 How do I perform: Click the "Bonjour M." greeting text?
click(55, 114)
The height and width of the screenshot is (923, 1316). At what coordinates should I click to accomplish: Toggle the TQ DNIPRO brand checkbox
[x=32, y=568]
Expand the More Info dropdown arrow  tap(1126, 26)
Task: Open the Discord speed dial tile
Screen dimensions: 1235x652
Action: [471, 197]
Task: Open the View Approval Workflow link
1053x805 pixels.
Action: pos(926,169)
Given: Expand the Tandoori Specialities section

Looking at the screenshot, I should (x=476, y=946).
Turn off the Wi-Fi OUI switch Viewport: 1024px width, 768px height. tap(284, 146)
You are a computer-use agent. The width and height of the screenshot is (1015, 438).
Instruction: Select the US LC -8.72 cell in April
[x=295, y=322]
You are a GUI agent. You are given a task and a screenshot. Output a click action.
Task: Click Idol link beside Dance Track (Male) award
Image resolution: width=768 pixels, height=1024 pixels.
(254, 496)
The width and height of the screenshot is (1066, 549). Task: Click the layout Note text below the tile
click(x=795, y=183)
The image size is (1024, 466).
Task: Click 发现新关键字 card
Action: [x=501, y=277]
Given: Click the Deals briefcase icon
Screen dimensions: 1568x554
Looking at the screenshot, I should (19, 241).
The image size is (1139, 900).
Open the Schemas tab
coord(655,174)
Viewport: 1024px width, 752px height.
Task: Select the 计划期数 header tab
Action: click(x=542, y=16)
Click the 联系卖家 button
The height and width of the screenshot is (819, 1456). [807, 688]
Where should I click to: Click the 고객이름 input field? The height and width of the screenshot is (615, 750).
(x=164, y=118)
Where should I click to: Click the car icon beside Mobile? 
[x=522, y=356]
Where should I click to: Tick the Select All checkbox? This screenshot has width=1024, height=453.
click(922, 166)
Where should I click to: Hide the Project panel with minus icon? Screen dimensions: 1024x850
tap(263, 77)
- - -
Transcribe all the entries, keeping each one exactly as it is.

## TASK SOLUTION
 How do I perform: Click the "Bonjour M." greeting text?
click(55, 114)
The height and width of the screenshot is (923, 1316). At what coordinates should I click to accomplish: Toggle the TQ DNIPRO brand checkbox
[x=32, y=568]
Expand the More Info dropdown arrow  tap(1126, 26)
Task: Open the Discord speed dial tile
Screen dimensions: 1235x652
Action: [471, 197]
Task: Open the View Approval Workflow link
1053x805 pixels.
Action: pos(926,169)
Given: Expand the Tandoori Specialities section

Looking at the screenshot, I should (x=476, y=946).
Turn off the Wi-Fi OUI switch Viewport: 1024px width, 768px height. tap(284, 146)
You are a computer-use agent. The width and height of the screenshot is (1015, 438).
Instruction: Select the US LC -8.72 cell in April
[x=295, y=322]
You are a GUI agent. You are given a task and a screenshot. Output a click action.
Task: Click Idol link beside Dance Track (Male) award
Image resolution: width=768 pixels, height=1024 pixels.
(254, 496)
The width and height of the screenshot is (1066, 549). Task: Click the layout Note text below the tile
click(x=795, y=183)
The image size is (1024, 466).
Task: Click 发现新关键字 card
Action: [x=501, y=277]
Given: Click the Deals briefcase icon
Screen dimensions: 1568x554
Looking at the screenshot, I should (19, 241).
The image size is (1139, 900).
Open the Schemas tab
coord(655,174)
Viewport: 1024px width, 752px height.
Task: Select the 计划期数 header tab
Action: click(x=542, y=16)
Click the 联系卖家 button
The height and width of the screenshot is (819, 1456). [807, 688]
Where should I click to: Click the 고객이름 input field? The height and width of the screenshot is (615, 750).
(x=164, y=118)
Where should I click to: Click the car icon beside Mobile? 
[x=522, y=356]
Where should I click to: Tick the Select All checkbox? This screenshot has width=1024, height=453.
click(922, 166)
Where should I click to: Hide the Project panel with minus icon? Screen dimensions: 1024x850
tap(263, 77)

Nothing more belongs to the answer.